Ingenuity's capacity to fly will be limited as a result. Karras believes the project may make some adjustments, such as parking the helicopter on an inclination to improve the amount of sunlight hitting the arrays, which has been done before on solar-powered rovers like Spirit and Opportunity. However, he did say that landing the helicopter on the appropriate inclination may be problematic.

NASA's Ingenuity may lose its power soon, and that's because it can't charge appropriately in this weather on Mars, where it doesn't get enough sunshine for everyone to use. The Ingenuity helicopter was once reset due to a shortage of electricity and the weather conditions on Mars.

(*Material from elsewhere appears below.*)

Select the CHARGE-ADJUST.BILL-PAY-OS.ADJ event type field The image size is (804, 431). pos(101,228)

Previous Issues With Mars Spacecrafts

It was Ingenuity's first missed tag-up on Mars when it failed to check in with Perseverance as anticipated last month. It was a big deal since Perseverance was in charge of all communications between Ingenuity and its Earth controllers. Two days later, mission team members were able to reconnect the two robots, and they think they now know what caused the dropout.

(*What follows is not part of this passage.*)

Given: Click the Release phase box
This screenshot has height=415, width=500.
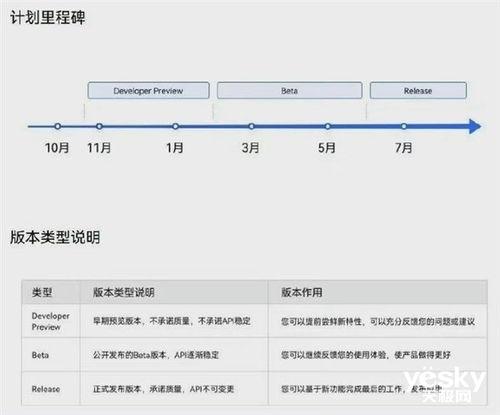Looking at the screenshot, I should [418, 90].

David Agle, a media representative at NASA's Jet Propulsion Laboratory (JPL), citing the downlinked data, said the anomaly was caused by the solar-powered helicopter going into low-power mode, possibly due to a yearly increase in dust in the Martian atmosphere and lower temperatures as winter approaches.

"The dust diminishes the amount of sunlight hitting the solar array, reducing Ingenuity's ability to recharge its six lithium-ion batteries," Agle said in an update last month.

The Ingenuity and Perseverance teams have devised a plan to get the helicopter back in the air as soon as possible. They've sent signals to reduce the temperature at which Ingenuity's onboard heaters turn on, perhaps allowing the helicopter's batteries to maintain a charge for longer.